Mon Cœur Mis à Nu / 赤裸の心

「美」といふものは「藝術」と人間の靈魂の問題である

遠藤周作『イエスの生涯』1973

四旬節には、イエズスやカトリックに関連する本、映画、音楽を味わう様にしている。本日は遠藤周作の『イエスの生涯』を再読。

本書は深いレアリスムに根差したイエズス伝。「神は愛」。遠藤はこの至純至厳の本質から外るる事なく、イエズスの生涯に「現代的解釈」を附し、以て「日本人につかめるイエス像を具体的に」提示する事を試みた。小説家らしい創作が可成りの部分を占めるから、本書は歴史小説として読むのが可い。

「一度はイエズスを見抛した弟子達が、何故信仰に燃える使徒に変容したのか」という謎。遠藤はイエズスの「復活」を文字通りのそれと捉える事に留保を付けながら、この謎に対して部分的説明を与えた。成程、物質主義の奴隷、経済的動物の日本人には読み易いだろう。

だがどうも、これは遠藤自身も十分に認識している事と思うが、矢鱈にイエズスの奇蹟を否定し、我々と同じ「人間」としてイエズスを捉える事に躍起している様に感ずる。私としてはここに人間の認知力を過信する傲慢を、パリサイの狭量を、認めざるを得ないのである。

イエズスの生涯に対して、「現代的解釈」とか「歴史的事実」とかを云々する事に、果たして意味はあるのだろうか? 「この人(イエズス)の生涯には我々の人生を投影してなお摑み難い神秘と謎があるのだ」と遠藤自身が書いている。その通りだ。ならば語り得ぬ事に対しては「沈黙」すれば可いのにと思ってしまう。

 

この辺りの分別が上手いのは、やはりフランス象徴主義の人間である。

選擇しなければならないのですから最善のものを擇びませう。そして「信仰」があらゆる現実の唯一の基礎であります以上、神を擇びませう、「学問」がその流儀でこのやうな現象の諸々の法則をわたくしに説明しても無益でございませう、依然としてわたくしは、その現象の中に、唯わたくしの魂を向上せしめ得るものをのみ観、魂を低下せしめ得るものを見ないでせうから。
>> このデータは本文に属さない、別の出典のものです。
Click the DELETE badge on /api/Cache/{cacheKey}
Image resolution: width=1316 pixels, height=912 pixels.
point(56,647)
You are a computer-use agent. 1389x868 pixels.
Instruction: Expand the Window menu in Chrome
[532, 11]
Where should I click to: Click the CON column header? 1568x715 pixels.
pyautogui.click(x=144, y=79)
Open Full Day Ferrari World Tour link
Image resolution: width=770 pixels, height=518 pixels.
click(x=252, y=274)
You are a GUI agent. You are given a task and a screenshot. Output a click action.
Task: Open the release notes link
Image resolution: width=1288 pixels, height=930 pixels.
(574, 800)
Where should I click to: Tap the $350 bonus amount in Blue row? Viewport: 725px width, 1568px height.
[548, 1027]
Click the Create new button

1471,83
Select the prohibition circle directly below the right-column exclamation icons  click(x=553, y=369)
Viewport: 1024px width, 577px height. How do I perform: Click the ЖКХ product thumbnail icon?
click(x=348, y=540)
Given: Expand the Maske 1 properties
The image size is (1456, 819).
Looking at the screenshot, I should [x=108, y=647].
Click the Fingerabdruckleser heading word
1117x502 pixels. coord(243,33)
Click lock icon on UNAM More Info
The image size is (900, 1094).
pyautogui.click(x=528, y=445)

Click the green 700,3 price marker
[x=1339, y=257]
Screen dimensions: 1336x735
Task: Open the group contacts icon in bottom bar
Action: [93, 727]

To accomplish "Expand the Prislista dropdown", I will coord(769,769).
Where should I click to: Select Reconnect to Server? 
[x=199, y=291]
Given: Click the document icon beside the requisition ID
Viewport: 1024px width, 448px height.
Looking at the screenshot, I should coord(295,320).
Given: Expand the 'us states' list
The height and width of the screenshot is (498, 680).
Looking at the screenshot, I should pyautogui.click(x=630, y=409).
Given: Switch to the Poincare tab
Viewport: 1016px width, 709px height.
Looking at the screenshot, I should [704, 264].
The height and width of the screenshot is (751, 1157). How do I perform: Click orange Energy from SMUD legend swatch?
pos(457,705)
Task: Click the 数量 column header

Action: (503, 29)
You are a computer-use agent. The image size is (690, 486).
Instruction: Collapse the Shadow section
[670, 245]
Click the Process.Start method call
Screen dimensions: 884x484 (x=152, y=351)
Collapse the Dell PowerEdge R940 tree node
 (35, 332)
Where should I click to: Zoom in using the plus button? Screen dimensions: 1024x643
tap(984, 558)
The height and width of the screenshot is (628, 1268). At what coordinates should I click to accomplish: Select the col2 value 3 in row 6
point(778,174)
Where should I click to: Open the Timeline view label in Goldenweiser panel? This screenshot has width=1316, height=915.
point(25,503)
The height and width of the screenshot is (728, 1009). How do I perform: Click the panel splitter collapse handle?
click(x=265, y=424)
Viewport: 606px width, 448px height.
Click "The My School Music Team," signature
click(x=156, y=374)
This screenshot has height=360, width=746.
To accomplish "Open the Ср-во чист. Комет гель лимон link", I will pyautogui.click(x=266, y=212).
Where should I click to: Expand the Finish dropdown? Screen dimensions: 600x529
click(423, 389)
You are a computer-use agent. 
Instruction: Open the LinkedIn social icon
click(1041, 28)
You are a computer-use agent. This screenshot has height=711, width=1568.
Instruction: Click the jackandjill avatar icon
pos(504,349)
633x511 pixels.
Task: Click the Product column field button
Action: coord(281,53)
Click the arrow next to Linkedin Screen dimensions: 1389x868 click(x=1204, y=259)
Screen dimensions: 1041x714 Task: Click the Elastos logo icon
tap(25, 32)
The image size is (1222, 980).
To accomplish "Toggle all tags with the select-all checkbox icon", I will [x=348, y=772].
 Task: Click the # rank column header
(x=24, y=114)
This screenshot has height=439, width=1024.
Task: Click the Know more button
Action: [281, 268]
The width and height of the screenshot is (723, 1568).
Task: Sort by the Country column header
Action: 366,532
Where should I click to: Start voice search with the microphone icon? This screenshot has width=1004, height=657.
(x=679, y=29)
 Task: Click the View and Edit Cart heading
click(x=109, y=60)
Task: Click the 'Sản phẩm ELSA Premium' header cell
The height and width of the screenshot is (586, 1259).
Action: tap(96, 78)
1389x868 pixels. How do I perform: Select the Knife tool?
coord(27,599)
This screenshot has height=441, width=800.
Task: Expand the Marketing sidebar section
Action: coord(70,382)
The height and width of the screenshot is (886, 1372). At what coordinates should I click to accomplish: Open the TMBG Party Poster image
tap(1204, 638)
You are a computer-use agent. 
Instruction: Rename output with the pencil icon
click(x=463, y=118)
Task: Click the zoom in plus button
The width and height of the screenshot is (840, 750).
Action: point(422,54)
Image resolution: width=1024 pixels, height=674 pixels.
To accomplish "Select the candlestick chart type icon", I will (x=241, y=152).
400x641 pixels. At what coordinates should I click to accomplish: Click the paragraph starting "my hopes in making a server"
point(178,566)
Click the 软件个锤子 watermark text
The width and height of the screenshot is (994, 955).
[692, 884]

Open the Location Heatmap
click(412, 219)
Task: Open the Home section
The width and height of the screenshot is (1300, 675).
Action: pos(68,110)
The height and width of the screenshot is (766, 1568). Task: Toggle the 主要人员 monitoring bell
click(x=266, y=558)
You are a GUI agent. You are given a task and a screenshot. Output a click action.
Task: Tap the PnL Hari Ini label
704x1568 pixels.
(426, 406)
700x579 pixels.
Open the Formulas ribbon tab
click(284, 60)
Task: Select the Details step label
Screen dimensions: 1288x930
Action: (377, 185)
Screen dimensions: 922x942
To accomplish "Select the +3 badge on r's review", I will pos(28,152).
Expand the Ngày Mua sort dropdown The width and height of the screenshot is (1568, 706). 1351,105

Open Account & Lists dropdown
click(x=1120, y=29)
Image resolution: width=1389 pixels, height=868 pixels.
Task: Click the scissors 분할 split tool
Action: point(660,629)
フランス象徴主義の人間は、科学の隆盛と自らの衰退とを熟知していた。だが進歩主義、科学万能主義の滔々懸河は、彼等にとって無意味なのだ。それは獣の慟哭に似て、人間の耳に聞こゆとも応えようのないもの。故に彼等の信仰が揺らぐ事は無かった。

 

神と、信仰に生きる人間との交わりに、不純物の入込む余地はない。私も唯福音を信じ、徒事に心を向ける事なく、魂の平安を守りたいと思う。この点リジューの聖テレーズが亀鑑となるだろう。